Who'll Save Alfie Atkins?
- Author: Gunilla Bergström
- Original title: Vem räddar Alfons Åberg?
- Translator: Robert Swindells
- Illustrator: Gunilla Bergström
- Cover artist: Gunilla Bergström
- Language: Swedish
- Series: Alfie Atkins
- Genre: children
- Published: 1976
- Publisher: Rabén & Sjögren
- Publication place: Sweden
- Published in English: 1979
- Preceded by: Alfie and His Secret Friend (1976)
- Followed by: You're a Sly One, Alfie Atkins! (1977)

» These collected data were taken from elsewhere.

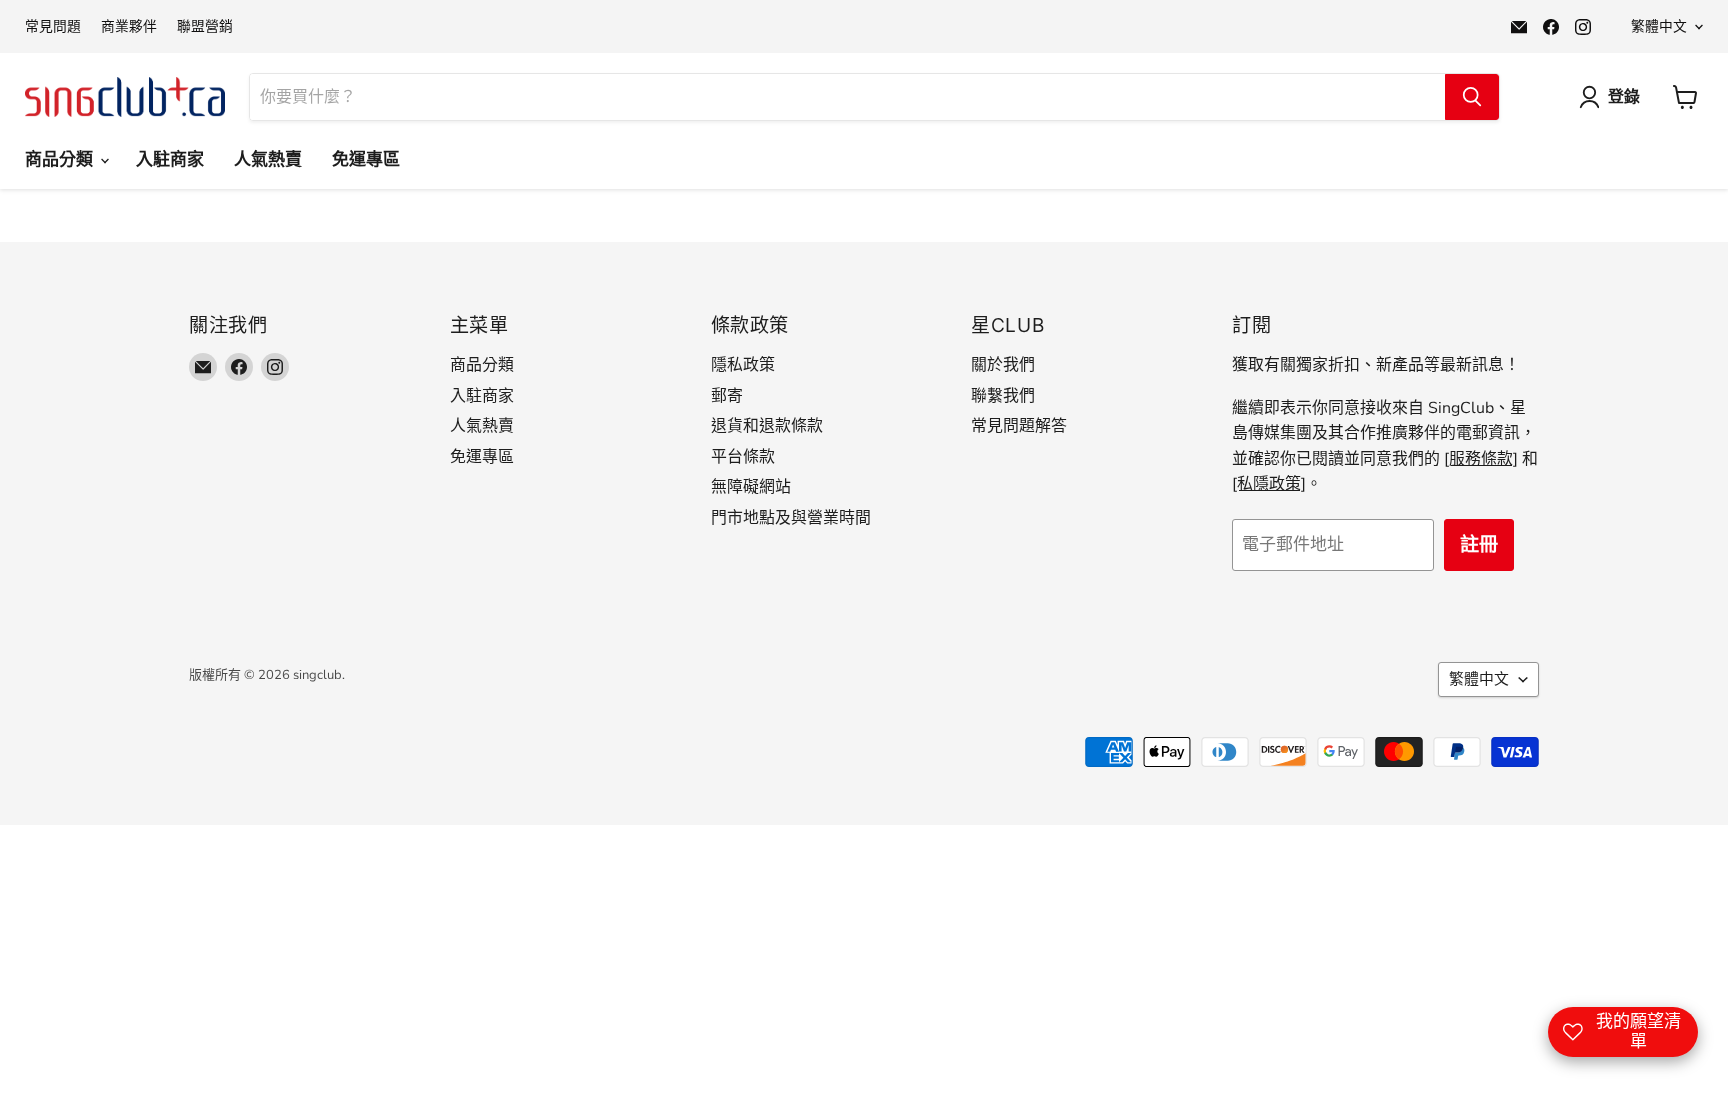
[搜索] (1472, 97)
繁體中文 (1659, 26)
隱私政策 (743, 365)
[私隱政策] (1269, 484)
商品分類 (61, 159)
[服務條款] (1481, 459)
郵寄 (727, 396)
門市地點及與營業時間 (791, 518)
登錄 (1624, 97)
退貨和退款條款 (767, 426)
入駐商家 (170, 159)
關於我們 (1003, 365)
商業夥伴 (129, 27)
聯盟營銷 (205, 27)
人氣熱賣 (268, 159)
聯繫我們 (1003, 396)
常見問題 (53, 27)
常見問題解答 (1019, 426)
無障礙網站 (751, 487)
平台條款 (743, 457)
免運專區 (366, 159)
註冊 (1479, 545)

= Who'll Save Alfie Atkins? =

1976 children's book by Gunilla Bergström

Who'll Save Alfie Atkins? (Vem räddar Alfons Åberg?) is a 1976 children's book by Gunilla Bergström. Translated by Robert Swindells, it was published in English in 1979. As an episode of the animated TV series it originally aired over SVT on 13 January 1981. The theme is friends, imaginary and real ones.

==Book cover==
The book cover depicts Victor holding Alfie, while an older guy sprays down the jackets using waterguns.

==Plot==
Alfie Atkins sits alone inside the flat where he lives, feeling lonely. He has just moved to a new place and doesn't know the children living there. Sometimes he's visited by his imaginary friend Malcolm When they play together, Alfie is always allowed to be train driver when they play train, and if Alfie drops a plate, Alfie blames it on Malcolm and Malcolm doesn't get angry. Malcolm can change size becoming larger and beat up older guys within a row. He can also save three older guys in a while from a burning house. The only problem is that Malcolm isn't there when needed as when older guys chase Alfie, spraying down his jacket with waterguns.

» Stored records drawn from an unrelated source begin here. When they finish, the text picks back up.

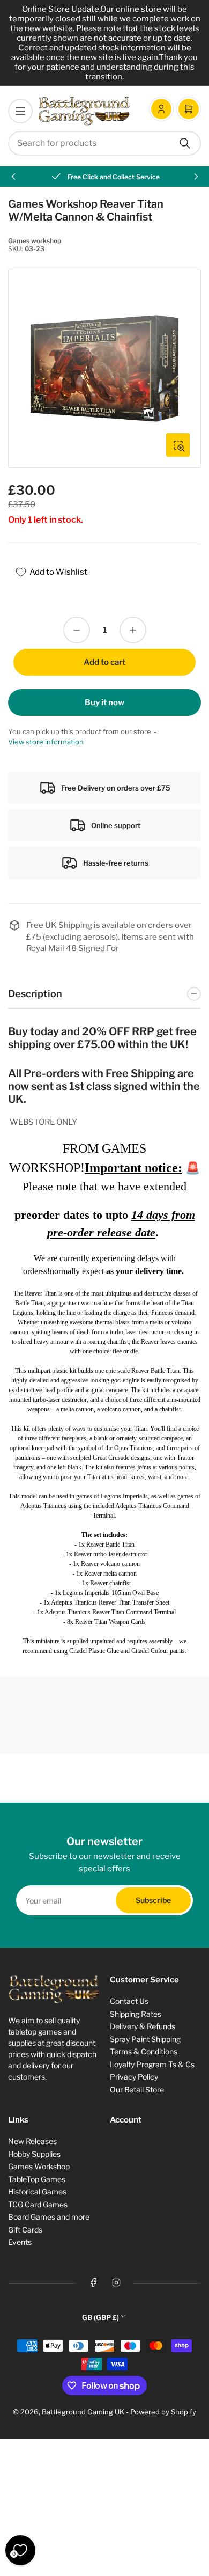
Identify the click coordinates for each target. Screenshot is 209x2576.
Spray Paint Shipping (145, 2039)
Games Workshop (39, 2166)
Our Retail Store (137, 2089)
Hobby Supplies (34, 2153)
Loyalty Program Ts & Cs (152, 2064)
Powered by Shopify (163, 2411)
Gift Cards (25, 2229)
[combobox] (104, 143)
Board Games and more (48, 2216)
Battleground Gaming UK (83, 2411)
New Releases (32, 2141)
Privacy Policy (134, 2076)
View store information (46, 741)
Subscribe (153, 1900)
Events (20, 2241)
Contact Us (129, 2001)
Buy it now (104, 702)
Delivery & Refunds (142, 2026)
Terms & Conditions (143, 2051)
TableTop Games (36, 2179)
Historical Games (37, 2191)
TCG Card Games (38, 2204)
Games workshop (34, 241)
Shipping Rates (135, 2013)
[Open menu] (20, 111)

Once day on his way home, Alfie hears someone crying when walking up the staircase tower. Alfie hurries, and doesn't notice that Malcolm thinks it's time to leave. Sitting there is a boy called Victor. He's bleeding, his trousers have a tear and he tells that the older guys are strong and fight, not allowing Victor to play with them. He has dropped the key and his mother isn't at home, and he can't enter the flat.

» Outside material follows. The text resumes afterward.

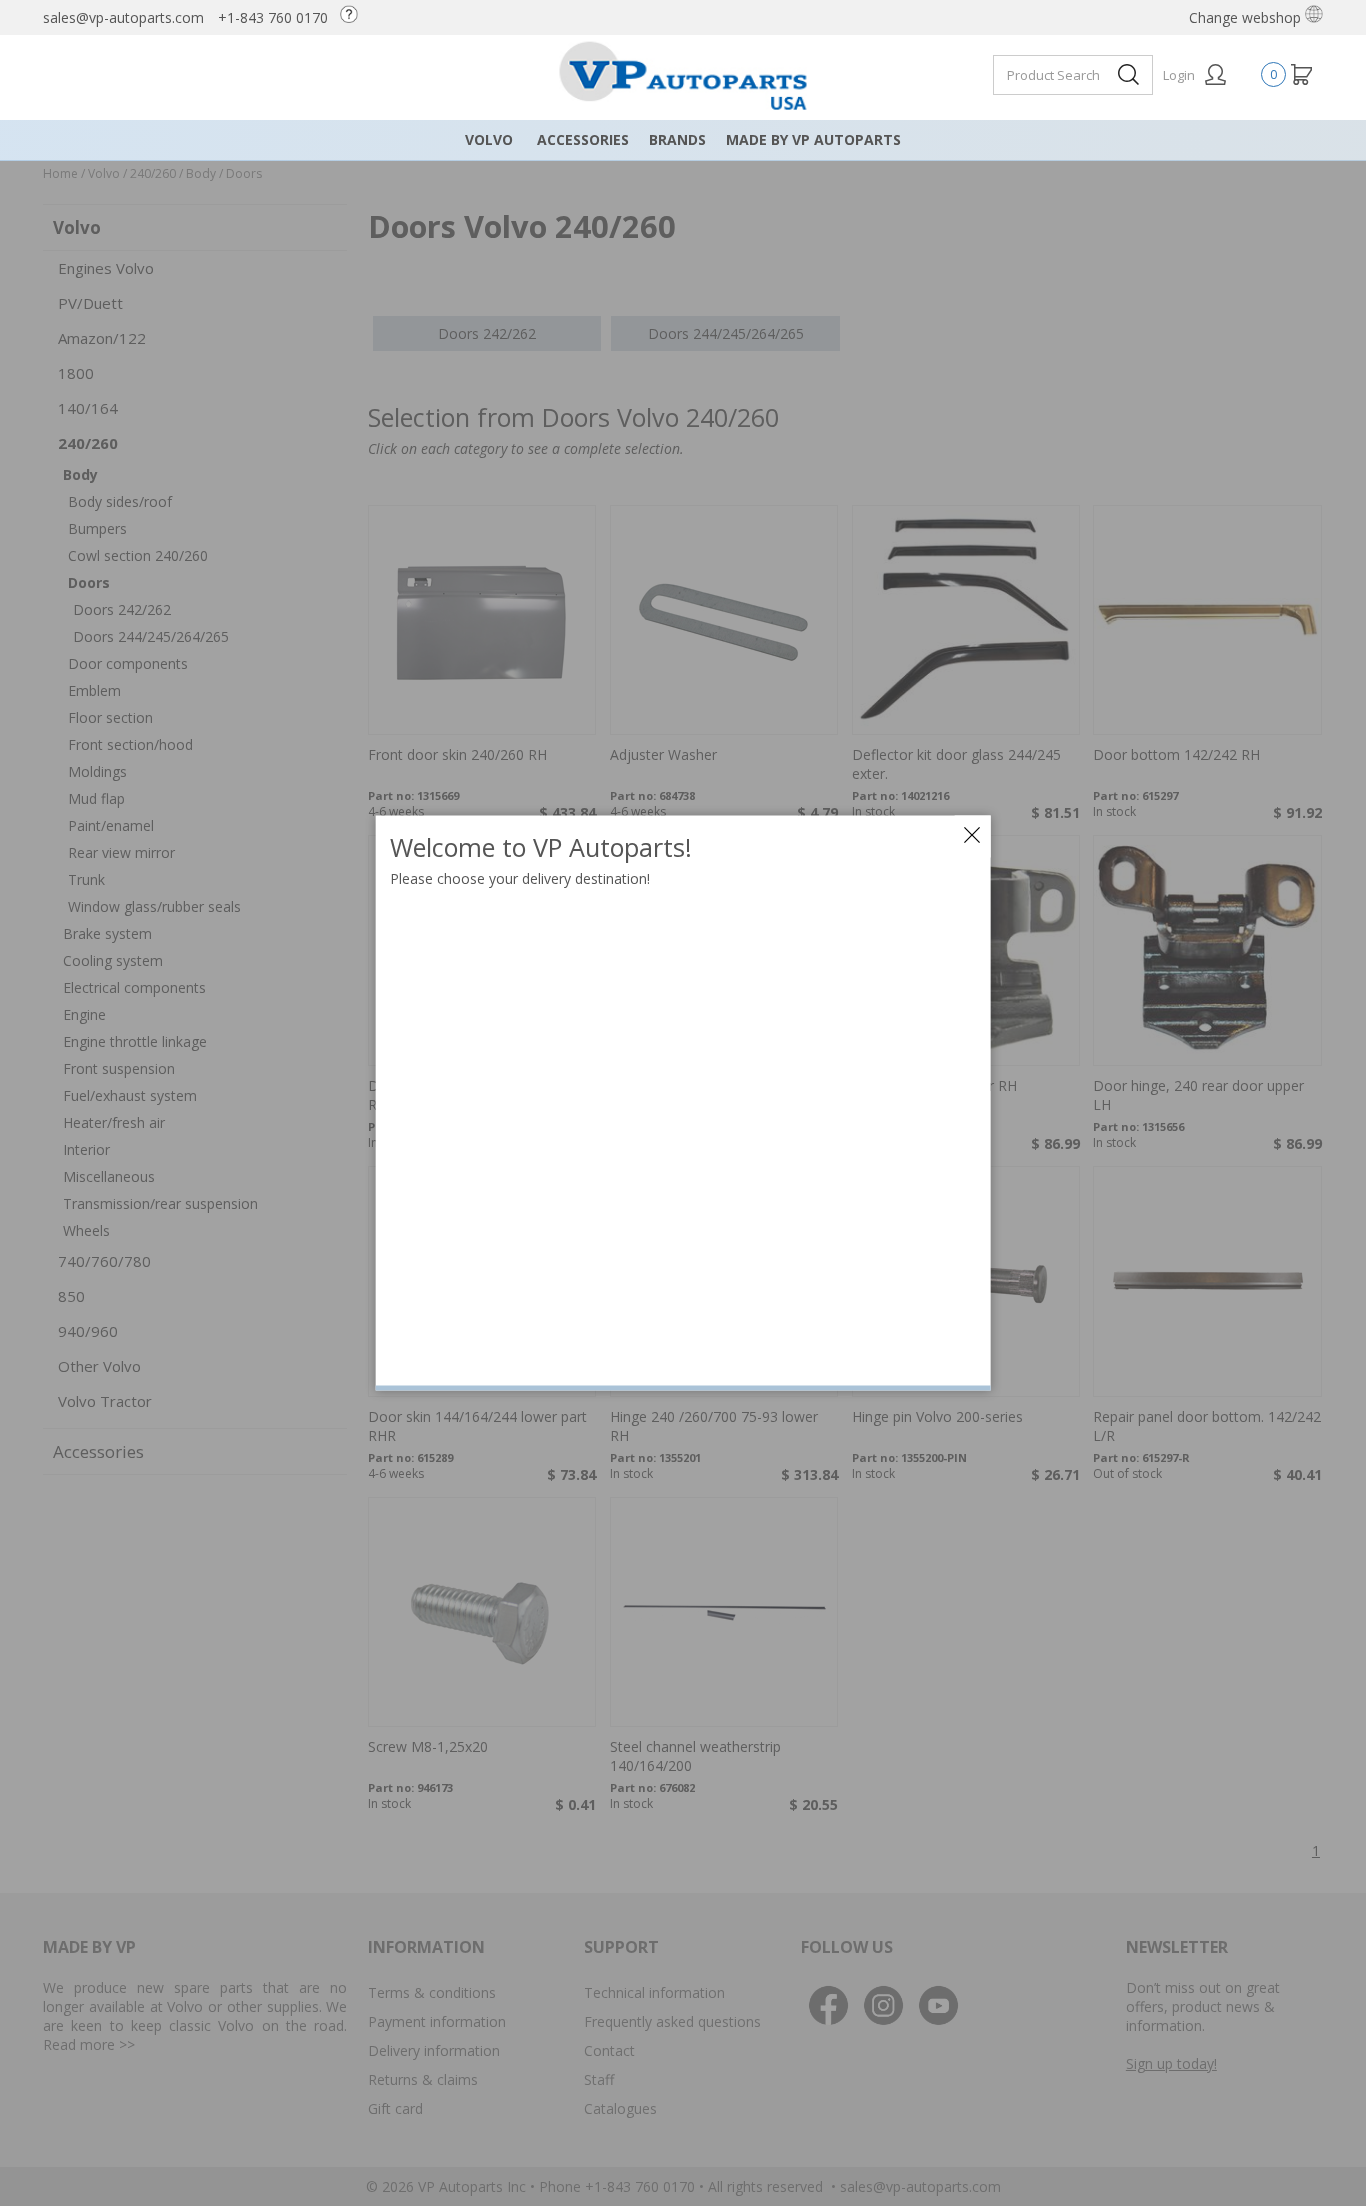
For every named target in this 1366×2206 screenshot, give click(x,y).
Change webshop (1247, 17)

Victor follows Alfie into his apartment. Inside the bathroom Alfie brings a first aid kit, and places adhesive bandages on Victor's knee. Alfie asks if they need to call the ambulance, but Victor thinks it's better to play for a while. They build tall towers out toy blocks, when playing train Victor is allowed to be train driver, with Alfie as passenger. Alfie then even gives Victor his bun. When Victor leaves they decide to play even the upcoming day.

Since that day, Alfie and Victor are best friends but sometimes they quarrel building towers of blocks rolling them over, fight over who will be train driver when playing train, and both want the biggest bun. But every time the older guys appear, Alfie ends up saved by Victor.

Time progresses and Alfie has soon forgotten Malcolm since a very long time ago. Malcolm doesn't get upset, he just disappears. Nobody knows where he disappears, but it's supposed to be to someone else who feels lonely, sad and needs a secret friend.